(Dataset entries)

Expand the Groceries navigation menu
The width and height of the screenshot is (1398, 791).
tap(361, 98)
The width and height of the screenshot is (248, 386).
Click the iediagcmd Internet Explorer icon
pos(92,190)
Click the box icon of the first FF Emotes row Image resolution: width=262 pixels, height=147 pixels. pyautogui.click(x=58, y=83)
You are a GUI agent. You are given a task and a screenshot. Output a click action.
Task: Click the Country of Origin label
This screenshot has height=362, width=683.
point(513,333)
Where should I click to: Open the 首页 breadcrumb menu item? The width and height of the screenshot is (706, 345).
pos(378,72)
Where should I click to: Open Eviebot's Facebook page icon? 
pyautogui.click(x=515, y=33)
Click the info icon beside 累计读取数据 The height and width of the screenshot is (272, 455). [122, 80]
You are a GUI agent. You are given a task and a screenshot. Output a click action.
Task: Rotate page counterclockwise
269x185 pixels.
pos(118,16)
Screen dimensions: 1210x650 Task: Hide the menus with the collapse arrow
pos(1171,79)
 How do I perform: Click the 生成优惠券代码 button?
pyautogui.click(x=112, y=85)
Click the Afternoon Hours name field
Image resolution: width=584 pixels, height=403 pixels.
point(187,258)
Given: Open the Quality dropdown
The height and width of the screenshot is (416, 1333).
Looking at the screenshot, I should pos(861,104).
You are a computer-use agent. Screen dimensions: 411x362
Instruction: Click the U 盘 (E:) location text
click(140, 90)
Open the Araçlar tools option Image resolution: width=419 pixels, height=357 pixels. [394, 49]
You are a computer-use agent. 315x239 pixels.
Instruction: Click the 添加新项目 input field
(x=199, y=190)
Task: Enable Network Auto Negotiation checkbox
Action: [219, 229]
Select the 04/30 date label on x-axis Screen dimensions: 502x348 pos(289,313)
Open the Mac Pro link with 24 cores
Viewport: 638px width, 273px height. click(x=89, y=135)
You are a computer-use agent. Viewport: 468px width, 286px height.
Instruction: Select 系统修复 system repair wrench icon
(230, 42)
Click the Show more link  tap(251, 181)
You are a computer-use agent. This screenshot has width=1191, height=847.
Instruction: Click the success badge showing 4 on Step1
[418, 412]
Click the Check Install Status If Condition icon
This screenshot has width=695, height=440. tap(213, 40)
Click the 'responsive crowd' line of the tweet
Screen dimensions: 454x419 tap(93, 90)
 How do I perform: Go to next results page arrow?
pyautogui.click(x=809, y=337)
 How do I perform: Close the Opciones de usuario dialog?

▶ [Task description]:
Go through the records above, find each line with the string "label", and copy it.

▶ [Output of the exercise]:
Task: Click the Country of Origin label
Select the 04/30 date label on x-axis Screen dimensions: 502x348 pos(289,313)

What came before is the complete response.